WHAT YOU WILL DO: From the line holding "Task: Click codex.md chip in Saved files line" to the final line of the entries, set down each line exactly, including both, and nothing more.

········

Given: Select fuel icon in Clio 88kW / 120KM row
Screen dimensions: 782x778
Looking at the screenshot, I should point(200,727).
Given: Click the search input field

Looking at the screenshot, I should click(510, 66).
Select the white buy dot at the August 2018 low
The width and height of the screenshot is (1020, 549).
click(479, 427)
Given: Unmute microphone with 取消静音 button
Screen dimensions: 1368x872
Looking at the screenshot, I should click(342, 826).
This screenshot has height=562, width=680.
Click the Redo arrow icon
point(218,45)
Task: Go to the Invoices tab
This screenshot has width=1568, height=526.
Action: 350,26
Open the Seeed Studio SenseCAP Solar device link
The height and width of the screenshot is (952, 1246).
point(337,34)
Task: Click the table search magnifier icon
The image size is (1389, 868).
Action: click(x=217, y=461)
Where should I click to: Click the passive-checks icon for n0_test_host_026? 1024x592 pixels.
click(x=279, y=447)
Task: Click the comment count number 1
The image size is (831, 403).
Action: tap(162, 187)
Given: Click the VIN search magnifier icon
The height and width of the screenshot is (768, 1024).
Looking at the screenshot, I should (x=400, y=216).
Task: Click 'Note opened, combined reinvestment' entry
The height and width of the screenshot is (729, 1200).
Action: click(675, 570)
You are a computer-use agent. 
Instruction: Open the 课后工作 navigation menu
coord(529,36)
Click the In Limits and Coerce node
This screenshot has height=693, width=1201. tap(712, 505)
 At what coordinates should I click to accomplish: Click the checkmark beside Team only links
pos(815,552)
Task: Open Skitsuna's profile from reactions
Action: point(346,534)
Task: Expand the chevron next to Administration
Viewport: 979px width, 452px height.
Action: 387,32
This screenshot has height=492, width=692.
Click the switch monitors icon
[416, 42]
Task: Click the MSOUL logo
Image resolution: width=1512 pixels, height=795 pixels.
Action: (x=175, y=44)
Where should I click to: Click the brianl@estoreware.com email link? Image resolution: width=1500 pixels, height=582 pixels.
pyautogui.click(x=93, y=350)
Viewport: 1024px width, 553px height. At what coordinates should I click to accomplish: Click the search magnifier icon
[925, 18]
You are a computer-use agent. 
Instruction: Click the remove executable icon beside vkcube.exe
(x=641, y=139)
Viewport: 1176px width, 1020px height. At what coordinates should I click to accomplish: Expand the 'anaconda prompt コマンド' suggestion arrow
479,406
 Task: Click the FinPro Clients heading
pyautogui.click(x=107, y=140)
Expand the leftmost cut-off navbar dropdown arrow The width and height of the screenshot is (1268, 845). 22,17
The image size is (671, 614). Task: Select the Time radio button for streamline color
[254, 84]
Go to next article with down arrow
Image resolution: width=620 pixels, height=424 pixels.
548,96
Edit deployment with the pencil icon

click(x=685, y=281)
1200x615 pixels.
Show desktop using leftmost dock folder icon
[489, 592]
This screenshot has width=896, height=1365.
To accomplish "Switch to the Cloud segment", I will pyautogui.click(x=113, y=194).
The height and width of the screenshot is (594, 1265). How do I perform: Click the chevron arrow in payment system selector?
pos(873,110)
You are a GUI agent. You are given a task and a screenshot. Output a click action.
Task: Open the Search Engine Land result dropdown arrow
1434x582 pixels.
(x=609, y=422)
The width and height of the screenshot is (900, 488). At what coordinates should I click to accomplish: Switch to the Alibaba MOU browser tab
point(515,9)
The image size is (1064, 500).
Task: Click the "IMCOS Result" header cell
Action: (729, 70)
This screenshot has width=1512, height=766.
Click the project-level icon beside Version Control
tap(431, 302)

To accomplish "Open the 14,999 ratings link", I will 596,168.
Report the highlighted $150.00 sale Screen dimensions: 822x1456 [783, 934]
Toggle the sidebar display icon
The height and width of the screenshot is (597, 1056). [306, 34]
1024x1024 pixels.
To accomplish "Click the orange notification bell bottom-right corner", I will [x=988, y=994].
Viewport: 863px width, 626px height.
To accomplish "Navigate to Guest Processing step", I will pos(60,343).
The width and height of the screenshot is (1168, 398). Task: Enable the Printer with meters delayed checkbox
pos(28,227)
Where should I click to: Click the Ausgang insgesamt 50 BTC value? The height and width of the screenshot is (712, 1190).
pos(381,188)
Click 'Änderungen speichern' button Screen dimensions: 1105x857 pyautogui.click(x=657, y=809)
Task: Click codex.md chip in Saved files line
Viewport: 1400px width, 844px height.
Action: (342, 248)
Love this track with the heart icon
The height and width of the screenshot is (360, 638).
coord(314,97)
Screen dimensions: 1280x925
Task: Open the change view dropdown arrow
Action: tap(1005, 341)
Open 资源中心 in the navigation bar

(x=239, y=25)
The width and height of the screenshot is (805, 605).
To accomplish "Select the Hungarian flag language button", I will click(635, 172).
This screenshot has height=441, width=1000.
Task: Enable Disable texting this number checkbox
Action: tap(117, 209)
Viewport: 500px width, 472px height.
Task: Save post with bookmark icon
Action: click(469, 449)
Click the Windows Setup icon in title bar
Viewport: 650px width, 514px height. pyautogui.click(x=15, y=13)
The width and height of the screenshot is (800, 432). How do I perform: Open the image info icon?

········

EXPECTED ANSWER:
Task: Click codex.md chip in Saved files line
Viewport: 1400px width, 844px height.
Action: (342, 248)
Love this track with the heart icon
The height and width of the screenshot is (360, 638).
coord(314,97)
Screen dimensions: 1280x925
Task: Open the change view dropdown arrow
Action: tap(1005, 341)
Open 资源中心 in the navigation bar

(x=239, y=25)
The width and height of the screenshot is (805, 605).
To accomplish "Select the Hungarian flag language button", I will click(635, 172).
This screenshot has height=441, width=1000.
Task: Enable Disable texting this number checkbox
Action: tap(117, 209)
Viewport: 500px width, 472px height.
Task: Save post with bookmark icon
Action: click(469, 449)
Click the Windows Setup icon in title bar
Viewport: 650px width, 514px height. pyautogui.click(x=15, y=13)
The width and height of the screenshot is (800, 432). How do I perform: Open the image info icon?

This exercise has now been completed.